Given the defaults for this kind of visualization, there's likely a dense center mass of orange (recipes) at the center, with a close cluster of common ingredients (dark blue), surrounded by less common ingredients and cooking times (light blue).

Performance analysis of serialization methods¶

Let's serialize this recipe KG constructed from the CSV dataset to a local TTL file, while measuring the time and disk space required:

import time

write_times = []

t0 = time.time()
kg.save_rdf("tmp.ttl")
write_times.append(round((time.time() - t0) * 1000.0, 2))
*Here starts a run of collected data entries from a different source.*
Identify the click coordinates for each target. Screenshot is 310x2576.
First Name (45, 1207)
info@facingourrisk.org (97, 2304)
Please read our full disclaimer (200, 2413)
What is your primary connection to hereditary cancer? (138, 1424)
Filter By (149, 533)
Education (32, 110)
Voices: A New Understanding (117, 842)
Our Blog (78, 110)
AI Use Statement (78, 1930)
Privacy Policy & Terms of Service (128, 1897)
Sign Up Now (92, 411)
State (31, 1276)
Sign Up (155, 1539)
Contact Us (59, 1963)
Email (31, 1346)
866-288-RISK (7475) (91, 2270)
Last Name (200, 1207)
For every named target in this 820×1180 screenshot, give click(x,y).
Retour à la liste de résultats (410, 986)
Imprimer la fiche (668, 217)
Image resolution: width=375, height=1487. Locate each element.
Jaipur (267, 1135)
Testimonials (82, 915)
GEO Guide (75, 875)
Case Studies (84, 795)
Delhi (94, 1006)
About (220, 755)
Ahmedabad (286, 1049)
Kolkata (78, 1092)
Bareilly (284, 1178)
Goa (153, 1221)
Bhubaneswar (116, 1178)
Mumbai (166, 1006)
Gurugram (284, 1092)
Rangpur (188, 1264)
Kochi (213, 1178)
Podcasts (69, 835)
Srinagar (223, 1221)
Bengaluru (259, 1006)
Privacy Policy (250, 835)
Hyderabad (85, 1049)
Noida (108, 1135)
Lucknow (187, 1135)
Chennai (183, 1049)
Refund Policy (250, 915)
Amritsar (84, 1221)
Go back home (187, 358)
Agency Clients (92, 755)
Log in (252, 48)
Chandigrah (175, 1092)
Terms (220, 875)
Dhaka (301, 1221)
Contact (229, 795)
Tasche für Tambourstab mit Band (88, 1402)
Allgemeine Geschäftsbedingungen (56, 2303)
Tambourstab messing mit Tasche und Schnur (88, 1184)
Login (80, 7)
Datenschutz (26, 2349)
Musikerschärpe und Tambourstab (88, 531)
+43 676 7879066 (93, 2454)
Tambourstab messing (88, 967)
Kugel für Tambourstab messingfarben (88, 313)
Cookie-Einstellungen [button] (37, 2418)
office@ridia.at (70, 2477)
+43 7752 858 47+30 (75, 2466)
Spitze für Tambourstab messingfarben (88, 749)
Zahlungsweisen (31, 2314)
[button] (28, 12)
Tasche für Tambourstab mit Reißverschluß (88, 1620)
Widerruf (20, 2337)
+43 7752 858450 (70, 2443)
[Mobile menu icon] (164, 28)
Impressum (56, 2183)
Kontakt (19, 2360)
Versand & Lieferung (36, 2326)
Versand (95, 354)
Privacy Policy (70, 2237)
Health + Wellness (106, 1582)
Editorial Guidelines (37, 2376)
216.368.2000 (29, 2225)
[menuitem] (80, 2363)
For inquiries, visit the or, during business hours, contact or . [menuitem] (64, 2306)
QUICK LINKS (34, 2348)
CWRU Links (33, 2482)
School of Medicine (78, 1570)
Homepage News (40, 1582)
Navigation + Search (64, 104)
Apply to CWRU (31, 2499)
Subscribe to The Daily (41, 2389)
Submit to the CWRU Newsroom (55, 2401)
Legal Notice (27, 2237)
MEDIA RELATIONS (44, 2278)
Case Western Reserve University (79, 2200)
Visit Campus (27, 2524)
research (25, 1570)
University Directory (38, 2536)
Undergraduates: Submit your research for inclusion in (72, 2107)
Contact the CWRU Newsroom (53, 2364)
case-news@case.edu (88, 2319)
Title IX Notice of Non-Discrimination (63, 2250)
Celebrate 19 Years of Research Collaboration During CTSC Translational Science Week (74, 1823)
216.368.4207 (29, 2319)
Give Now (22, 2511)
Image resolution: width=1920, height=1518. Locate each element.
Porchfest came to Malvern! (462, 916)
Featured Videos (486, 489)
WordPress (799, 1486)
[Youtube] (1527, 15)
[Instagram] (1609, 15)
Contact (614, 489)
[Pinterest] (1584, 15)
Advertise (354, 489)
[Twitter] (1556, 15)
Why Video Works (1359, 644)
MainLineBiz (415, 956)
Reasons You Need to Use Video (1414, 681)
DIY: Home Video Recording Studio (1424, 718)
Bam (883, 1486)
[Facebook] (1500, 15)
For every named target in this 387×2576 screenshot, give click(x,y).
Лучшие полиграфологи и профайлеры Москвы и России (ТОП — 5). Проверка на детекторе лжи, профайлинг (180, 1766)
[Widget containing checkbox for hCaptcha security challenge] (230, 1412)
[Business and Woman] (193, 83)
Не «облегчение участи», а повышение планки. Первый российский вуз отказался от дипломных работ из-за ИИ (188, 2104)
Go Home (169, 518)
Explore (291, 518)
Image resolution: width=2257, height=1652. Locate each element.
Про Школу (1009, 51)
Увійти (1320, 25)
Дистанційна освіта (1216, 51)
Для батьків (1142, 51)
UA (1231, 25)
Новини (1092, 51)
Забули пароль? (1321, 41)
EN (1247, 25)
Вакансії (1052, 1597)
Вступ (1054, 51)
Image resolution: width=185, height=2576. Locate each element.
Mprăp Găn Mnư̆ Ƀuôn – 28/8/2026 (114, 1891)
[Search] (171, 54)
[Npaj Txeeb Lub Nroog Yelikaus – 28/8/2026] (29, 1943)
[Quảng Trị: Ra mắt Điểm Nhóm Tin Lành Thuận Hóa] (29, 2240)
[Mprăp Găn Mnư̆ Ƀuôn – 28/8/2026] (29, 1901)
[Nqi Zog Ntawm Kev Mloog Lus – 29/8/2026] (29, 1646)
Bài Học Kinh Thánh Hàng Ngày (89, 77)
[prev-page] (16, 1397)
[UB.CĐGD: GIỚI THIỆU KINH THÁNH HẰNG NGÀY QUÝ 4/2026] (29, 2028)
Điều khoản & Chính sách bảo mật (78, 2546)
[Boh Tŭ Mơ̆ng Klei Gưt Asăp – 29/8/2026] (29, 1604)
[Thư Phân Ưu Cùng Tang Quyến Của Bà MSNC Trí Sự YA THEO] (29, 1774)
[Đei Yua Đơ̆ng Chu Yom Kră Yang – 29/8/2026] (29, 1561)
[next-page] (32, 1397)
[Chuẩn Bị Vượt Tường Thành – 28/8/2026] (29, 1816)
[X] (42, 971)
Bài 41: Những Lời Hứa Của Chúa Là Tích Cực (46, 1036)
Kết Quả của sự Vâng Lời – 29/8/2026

Let's also serialize the KG into the other formats that we've been using, to compare relative sizes for a medium size KG:

t0 = time.time()
kg.save_rdf("tmp.xml", format="xml")
write_times.append(round((time.time() - t0) * 1000.0, 2))

t0 = time.time()
kg.save_jsonld("tmp.jsonld")
write_times.append(round((time.time() - t0) * 1000.0, 2))

t0 = time.time()
kg.save_parquet("tmp.parquet")
write_times.append(round((time.time() - t0) * 1000.0, 2))

file_paths = ["tmp.ttl", "tmp.xml", "tmp.jsonld", "tmp.parquet"]
file_sizes = [os.path.getsize(file_path) for file_path in file_paths]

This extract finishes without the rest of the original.